TASK TO CARRY OUT:
Copy the listing below line for line, changing nothing.
>> begin
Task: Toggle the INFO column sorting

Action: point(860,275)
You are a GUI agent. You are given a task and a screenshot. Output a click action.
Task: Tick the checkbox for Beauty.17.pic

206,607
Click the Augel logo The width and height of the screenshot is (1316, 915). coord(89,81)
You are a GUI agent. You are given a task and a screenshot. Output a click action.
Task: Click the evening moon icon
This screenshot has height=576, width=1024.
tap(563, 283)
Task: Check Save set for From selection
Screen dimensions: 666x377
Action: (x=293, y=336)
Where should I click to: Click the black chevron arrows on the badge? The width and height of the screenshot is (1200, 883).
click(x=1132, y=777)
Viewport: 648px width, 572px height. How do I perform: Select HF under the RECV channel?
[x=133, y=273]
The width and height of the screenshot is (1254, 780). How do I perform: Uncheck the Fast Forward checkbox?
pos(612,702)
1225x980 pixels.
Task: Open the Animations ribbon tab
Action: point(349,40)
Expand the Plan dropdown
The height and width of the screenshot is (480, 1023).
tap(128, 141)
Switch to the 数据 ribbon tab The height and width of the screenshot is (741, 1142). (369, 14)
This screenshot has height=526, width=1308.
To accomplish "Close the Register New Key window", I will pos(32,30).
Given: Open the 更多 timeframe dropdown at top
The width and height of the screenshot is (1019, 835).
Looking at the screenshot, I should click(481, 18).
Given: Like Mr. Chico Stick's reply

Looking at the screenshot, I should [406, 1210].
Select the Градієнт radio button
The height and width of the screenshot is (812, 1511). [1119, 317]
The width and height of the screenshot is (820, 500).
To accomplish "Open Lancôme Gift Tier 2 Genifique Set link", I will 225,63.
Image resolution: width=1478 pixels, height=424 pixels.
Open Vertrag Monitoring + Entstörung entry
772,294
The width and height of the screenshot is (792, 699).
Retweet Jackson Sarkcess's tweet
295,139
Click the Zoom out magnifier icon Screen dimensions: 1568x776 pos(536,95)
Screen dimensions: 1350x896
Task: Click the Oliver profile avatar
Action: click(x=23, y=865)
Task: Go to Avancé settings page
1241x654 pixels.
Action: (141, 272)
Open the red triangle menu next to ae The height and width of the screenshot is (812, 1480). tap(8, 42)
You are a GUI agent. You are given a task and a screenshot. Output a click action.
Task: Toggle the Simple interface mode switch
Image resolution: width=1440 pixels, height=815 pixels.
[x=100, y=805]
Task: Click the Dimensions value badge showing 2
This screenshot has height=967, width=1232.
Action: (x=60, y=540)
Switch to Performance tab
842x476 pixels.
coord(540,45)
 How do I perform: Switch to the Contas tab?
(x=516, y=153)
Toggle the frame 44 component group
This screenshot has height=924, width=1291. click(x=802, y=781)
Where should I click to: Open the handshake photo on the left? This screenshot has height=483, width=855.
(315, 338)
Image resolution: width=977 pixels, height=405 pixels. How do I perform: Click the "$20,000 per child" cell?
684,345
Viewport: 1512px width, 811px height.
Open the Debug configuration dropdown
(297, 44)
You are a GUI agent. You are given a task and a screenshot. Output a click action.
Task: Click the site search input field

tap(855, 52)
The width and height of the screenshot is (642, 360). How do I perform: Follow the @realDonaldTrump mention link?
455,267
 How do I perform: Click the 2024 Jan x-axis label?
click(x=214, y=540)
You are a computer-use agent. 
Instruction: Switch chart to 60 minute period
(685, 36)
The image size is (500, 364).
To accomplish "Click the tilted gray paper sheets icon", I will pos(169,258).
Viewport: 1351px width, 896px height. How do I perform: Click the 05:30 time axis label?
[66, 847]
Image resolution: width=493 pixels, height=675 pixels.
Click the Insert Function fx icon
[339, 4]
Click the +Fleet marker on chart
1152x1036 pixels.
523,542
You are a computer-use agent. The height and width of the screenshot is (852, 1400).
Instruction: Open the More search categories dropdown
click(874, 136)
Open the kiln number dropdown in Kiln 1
>> end
REPLY:
Task: Toggle the INFO column sorting

Action: point(860,275)
You are a GUI agent. You are given a task and a screenshot. Output a click action.
Task: Tick the checkbox for Beauty.17.pic

206,607
Click the Augel logo The width and height of the screenshot is (1316, 915). coord(89,81)
You are a GUI agent. You are given a task and a screenshot. Output a click action.
Task: Click the evening moon icon
This screenshot has height=576, width=1024.
tap(563, 283)
Task: Check Save set for From selection
Screen dimensions: 666x377
Action: (x=293, y=336)
Where should I click to: Click the black chevron arrows on the badge? The width and height of the screenshot is (1200, 883).
click(x=1132, y=777)
Viewport: 648px width, 572px height. How do I perform: Select HF under the RECV channel?
[x=133, y=273]
The width and height of the screenshot is (1254, 780). How do I perform: Uncheck the Fast Forward checkbox?
pos(612,702)
1225x980 pixels.
Task: Open the Animations ribbon tab
Action: point(349,40)
Expand the Plan dropdown
The height and width of the screenshot is (480, 1023).
tap(128, 141)
Switch to the 数据 ribbon tab The height and width of the screenshot is (741, 1142). (369, 14)
This screenshot has height=526, width=1308.
To accomplish "Close the Register New Key window", I will pos(32,30).
Given: Open the 更多 timeframe dropdown at top
The width and height of the screenshot is (1019, 835).
Looking at the screenshot, I should click(481, 18).
Given: Like Mr. Chico Stick's reply

Looking at the screenshot, I should [406, 1210].
Select the Градієнт radio button
The height and width of the screenshot is (812, 1511). [1119, 317]
The width and height of the screenshot is (820, 500).
To accomplish "Open Lancôme Gift Tier 2 Genifique Set link", I will 225,63.
Image resolution: width=1478 pixels, height=424 pixels.
Open Vertrag Monitoring + Entstörung entry
772,294
The width and height of the screenshot is (792, 699).
Retweet Jackson Sarkcess's tweet
295,139
Click the Zoom out magnifier icon Screen dimensions: 1568x776 pos(536,95)
Screen dimensions: 1350x896
Task: Click the Oliver profile avatar
Action: click(x=23, y=865)
Task: Go to Avancé settings page
1241x654 pixels.
Action: (141, 272)
Open the red triangle menu next to ae The height and width of the screenshot is (812, 1480). tap(8, 42)
You are a GUI agent. You are given a task and a screenshot. Output a click action.
Task: Toggle the Simple interface mode switch
Image resolution: width=1440 pixels, height=815 pixels.
[x=100, y=805]
Task: Click the Dimensions value badge showing 2
This screenshot has height=967, width=1232.
Action: (x=60, y=540)
Switch to Performance tab
842x476 pixels.
coord(540,45)
 How do I perform: Switch to the Contas tab?
(x=516, y=153)
Toggle the frame 44 component group
This screenshot has height=924, width=1291. click(x=802, y=781)
Where should I click to: Open the handshake photo on the left? This screenshot has height=483, width=855.
(315, 338)
Image resolution: width=977 pixels, height=405 pixels. How do I perform: Click the "$20,000 per child" cell?
684,345
Viewport: 1512px width, 811px height.
Open the Debug configuration dropdown
(297, 44)
You are a GUI agent. You are given a task and a screenshot. Output a click action.
Task: Click the site search input field

tap(855, 52)
The width and height of the screenshot is (642, 360). How do I perform: Follow the @realDonaldTrump mention link?
455,267
 How do I perform: Click the 2024 Jan x-axis label?
click(x=214, y=540)
You are a computer-use agent. 
Instruction: Switch chart to 60 minute period
(685, 36)
The image size is (500, 364).
To accomplish "Click the tilted gray paper sheets icon", I will pos(169,258).
Viewport: 1351px width, 896px height. How do I perform: Click the 05:30 time axis label?
[66, 847]
Image resolution: width=493 pixels, height=675 pixels.
Click the Insert Function fx icon
[339, 4]
Click the +Fleet marker on chart
1152x1036 pixels.
523,542
You are a computer-use agent. The height and width of the screenshot is (852, 1400).
Instruction: Open the More search categories dropdown
click(874, 136)
Open the kiln number dropdown in Kiln 1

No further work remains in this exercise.